昨夜も見た夢。つまり魔術を使った日の夜に見た夢だ。そしてそれを前に見たのが魔術陣を刻んだ当日の夜だ。よく考えてみれば何か関係がありそうな気がする。
「魔術陣を刻んだその日の夜と、昨日の夜もなんですけど、変な夢を見ました」
「夢を見た? どういう意味だ」
「とにかくあちこち痛めつけられる恐ろしい夢でしたね。寝起きの気分は最悪で」
「いや、待て。なんの話をしてるんだ。意味がわからんぞ。夢ってのは目標とか希望のことだろ。なんでそんなおっかねえ話になる」
「え、やっぱりユウトそういう趣味が……」
「ちっげえよ! 痛めつけられることを望んでるわけじゃないから! 夢ってそういう意味もあるけど、夜寝てるときにも見るだろ? 悪夢に限らず、いろいろ変なことが起きたりするやつ」
ナズナとロマルがそろって顔を見合わせる。
「嬢ちゃん、寝てるときになんか見るか?」
「いえ、今までに一度もないです。ロマルさんは?」
「俺もないし、周りのやつがそんなものを見たって話も聞かないな」
……え? どういうことだ? つまり、あれか? この街の人は一切夢を見ないのか? というか、ここにはそういう意味での「夢」という概念自体がないのか?

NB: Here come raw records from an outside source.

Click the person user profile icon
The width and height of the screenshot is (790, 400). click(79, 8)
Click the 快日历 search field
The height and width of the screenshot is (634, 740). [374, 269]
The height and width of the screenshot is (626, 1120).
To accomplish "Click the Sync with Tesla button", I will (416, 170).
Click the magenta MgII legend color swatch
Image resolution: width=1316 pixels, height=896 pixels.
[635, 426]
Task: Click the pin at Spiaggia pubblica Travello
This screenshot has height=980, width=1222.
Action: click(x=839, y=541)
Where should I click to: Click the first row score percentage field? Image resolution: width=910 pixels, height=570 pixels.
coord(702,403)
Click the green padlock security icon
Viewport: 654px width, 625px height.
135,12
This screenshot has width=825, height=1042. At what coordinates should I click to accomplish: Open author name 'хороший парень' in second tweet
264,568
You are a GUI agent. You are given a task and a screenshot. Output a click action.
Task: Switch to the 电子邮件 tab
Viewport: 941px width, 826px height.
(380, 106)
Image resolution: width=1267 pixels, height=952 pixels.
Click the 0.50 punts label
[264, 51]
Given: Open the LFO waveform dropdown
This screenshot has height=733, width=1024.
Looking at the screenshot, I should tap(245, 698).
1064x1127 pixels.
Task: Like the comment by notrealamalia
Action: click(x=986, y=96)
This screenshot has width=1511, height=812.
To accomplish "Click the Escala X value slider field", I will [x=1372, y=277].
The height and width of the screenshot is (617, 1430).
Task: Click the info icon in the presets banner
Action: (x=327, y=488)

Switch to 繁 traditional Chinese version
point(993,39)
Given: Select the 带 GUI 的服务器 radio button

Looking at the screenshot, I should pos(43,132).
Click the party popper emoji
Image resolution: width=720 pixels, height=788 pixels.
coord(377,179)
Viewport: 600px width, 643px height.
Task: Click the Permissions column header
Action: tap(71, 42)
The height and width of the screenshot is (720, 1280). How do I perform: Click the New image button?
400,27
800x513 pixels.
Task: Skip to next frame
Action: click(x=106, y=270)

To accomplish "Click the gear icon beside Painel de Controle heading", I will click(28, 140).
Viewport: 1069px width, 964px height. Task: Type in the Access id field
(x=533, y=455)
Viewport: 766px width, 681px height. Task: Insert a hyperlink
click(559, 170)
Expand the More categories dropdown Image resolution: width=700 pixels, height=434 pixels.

「俺は今までに何度も見てますし、ここに来る前の知り合いもみんな見ます」
「なるほど。『スタチュー』であるお前さん特有の現象ってことか。それならまあ合点がいく。その夢っていうのはどういうものなんだ?」
「本来は記憶を整理するために働く脳の機能って言われていたと思います。見るのは仮想現実というか、基本的には見ている間はそれが現実じゃないとは気づかないんですけど、現実ではない世界で何かしら行動しているという感じですかね」
「ほう。その仮想現実的なものの中でひどい目にあったと。そして、魔術陣を刻んだ当日と、魔術を使った日の夜にそれを見た……ね」
ロマルが難しい顔をしてまた腕を組む。
「その夢で魔力が生成されていた可能性があるな。まったく未知の現象だから確かなことは言えないが、現実に近いってんならそこで覚えた恐怖なり苦痛なりが魔力を生むこともあり得る。だから刻んだ当日に貯蔵可能な限り生成し、昨日使った分をまた生成した」
「夢の中での感情の起伏ってことですか」
「ああ、その一晩でどれくらいの苦痛を受けたかわからんが、魔力の生成効率が現実でのそれよりいいのかもしれない。もっとも、強力な強化魔術を使うのに必要な魔力を得られるだけの苦痛を、順当にその夢の中で受けていたのかもしれんが」
「……どうなの? そんなにひどかったの?」
途端に不安げになったナズナがじっとこちらを見上げてくる。
「まあ、前者だろうな。いくらなんでも一晩でそんな量の苦痛は受けられないだろ」
「そっか。そうだよね」
正直なところ、あの夢から魔力を生成できるならかなりの規模になると思う。幻の中にいるようなものなわけだし、ほとんど無限に死んでいるようなものだ。自分の死はある意味最大級の苦痛だ。それを繰り返せばそれなりの魔力が生まれる気がする。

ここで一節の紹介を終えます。